The arithmetic is the whole point. With the proxy, Quarry across eight sessions is one shared quarry serve daemon at 56MB plus eight Go proxies at about 6MB each, roughly 104MB in total. Without the proxy, the same eight sessions ran eight full Python Quarry servers at roughly 450MB. The proxy saves around 350MB. Lux, which we come to below, tells the same story with its display process in place of the embedding model.

The proxy doesn’t parse MCP messages. They pass through opaque. This means the proxy works with any MCP server that speaks WebSocket, so we did not have to build separate proxies for each tool.

Why WebSocket and not Unix sockets or HTTP? We considered both [6]. HTTP is request-response only, with no way for the server to push. When Biff’s tool list changes because a new session joins, the daemon needs to notify all connected clients with a tools/list_changed message, the MCP notification that tells a client to refresh its tool list. Unix domain sockets work but require hand-rolled framing and keepalive. WebSocket gives us RFC 6455 framing, built-in ping/pong liveness detection, and bidirectional push, all standard and all tested.

Building the proxy in Go rather than Python was deliberate, and it turned into a broader learning. Python works fine for this, and most of our tools stay in Python. But once we understood the shape of the problem, the latency-critical pieces were easier to reason about in Go. The mcp-proxy binary is about 6MB and starts in under 10ms. The Python tools it fronts cold-start in 1.5 to 4.7 seconds. When something sits on the hot path of every session, that difference is the whole game. We now reach for Go on the latency-critical pieces and keep Python for everything else. It is a preference we earned in this work, not a verdict on Python.

What the proxy actually fixed

Quarry adopted mcp-proxy immediately. Eight sessions now share one embedding model behind the proxy, cutting Quarry’s footprint from roughly 450MB to about 104MB by the breakdown above. The daemon opens LanceDB once, and per-session state (which database is selected) rides as a session key on the WebSocket upgrade URL.

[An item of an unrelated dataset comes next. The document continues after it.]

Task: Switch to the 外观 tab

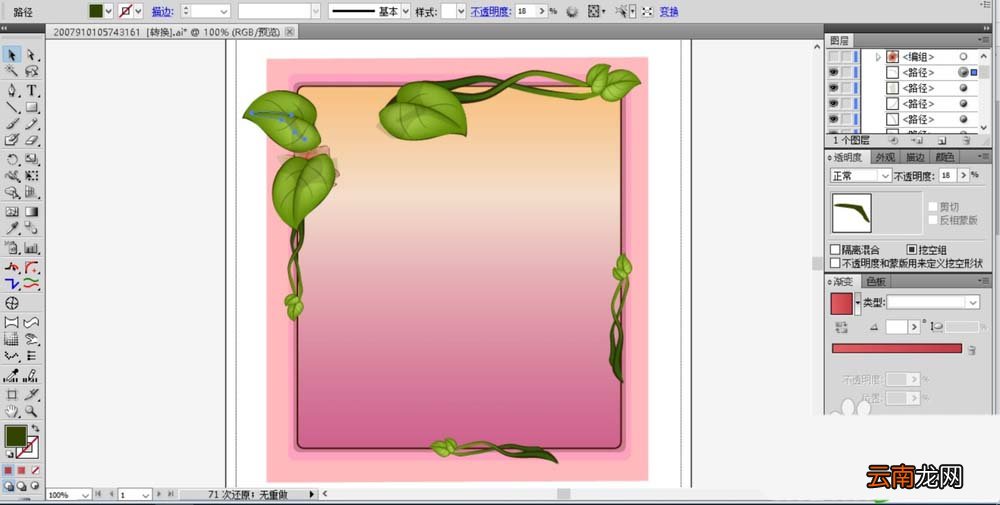Action: (x=885, y=157)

Vox adopted it next. One daemon, one audio output, no duplicate synthesis. When Biff broadcasts, the Vox daemon synthesizes once and plays once. The 5-second deduplication window (DaemonContext.should_play) catches duplicate notifications that arrive from different sessions within the same wall broadcast [7].

For hooks, the proxy’s --hook mode sends one-shot JSON-RPC messages, the lightweight request and response format MCP speaks, to the daemon in about 15ms, comfortably within the 100ms budget. No Python imports at all.

Where a thick server was the wrong shape

After shipping the Vox daemon with mcp-proxy, we spent eight rounds fixing path-resolution bugs. The daemon needed to know each session’s working directory to find .vox/config.md. We tried resolving the working directory from the session PID via lsof, then looking for config files relative to the project root. Every piece of this chain broke.

The root cause was not implementation defects. It was architectural ambition. The daemon was trying to be “project-aware” across sessions, maintaining per-connection state through Python ContextVars, a mechanism for holding per-task state that changes with the execution context. This was the wrong boundary.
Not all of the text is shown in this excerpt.